Exactly the lines from the one with "This screenshot has width=928, height=600." through the end of the data below must be set down, and no pictures with them.
---- Data for review
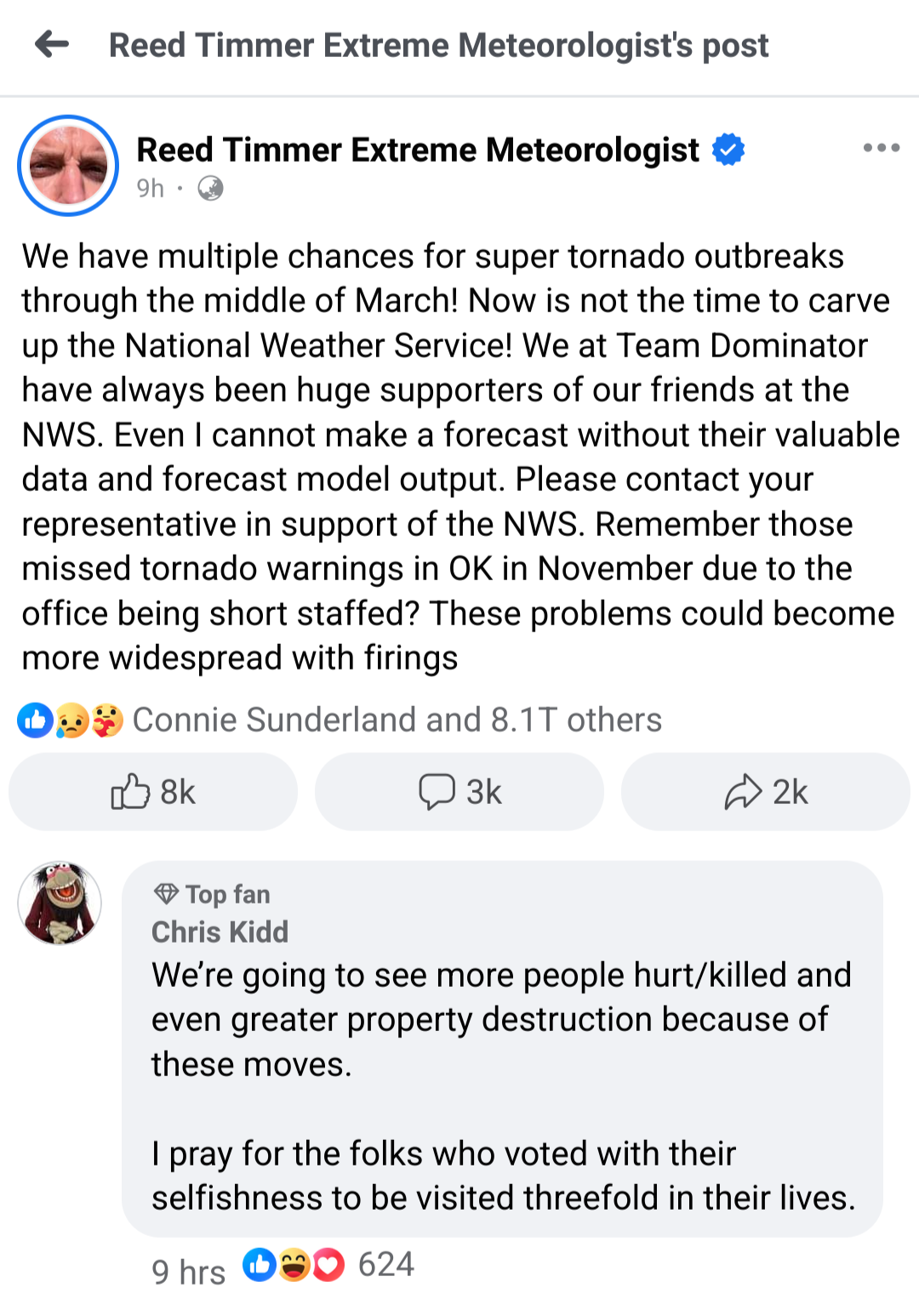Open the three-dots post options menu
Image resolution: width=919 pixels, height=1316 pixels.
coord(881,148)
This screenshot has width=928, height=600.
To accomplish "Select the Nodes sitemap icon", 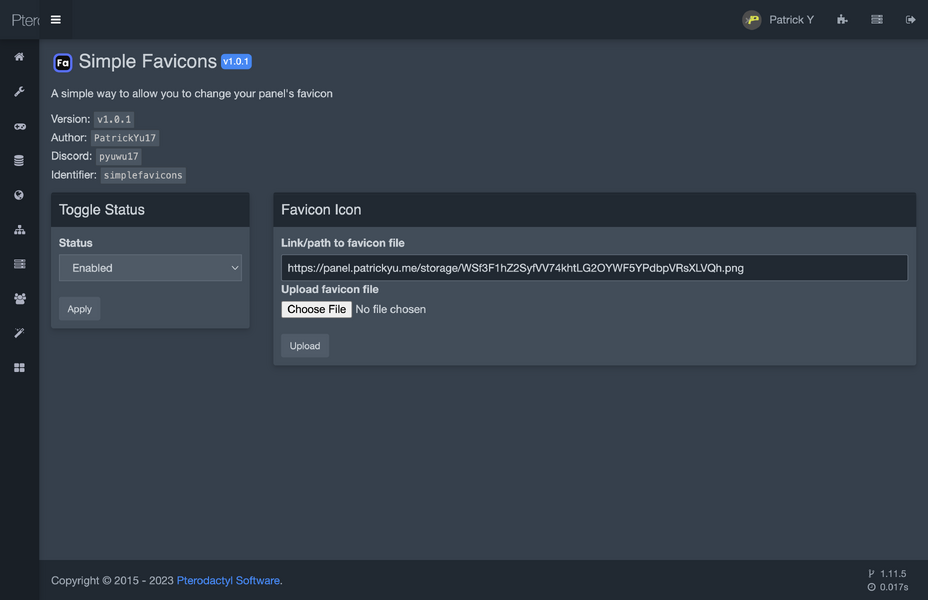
--------
Written solution.
This screenshot has width=928, height=600.
To accomplish "Select the Nodes sitemap icon", 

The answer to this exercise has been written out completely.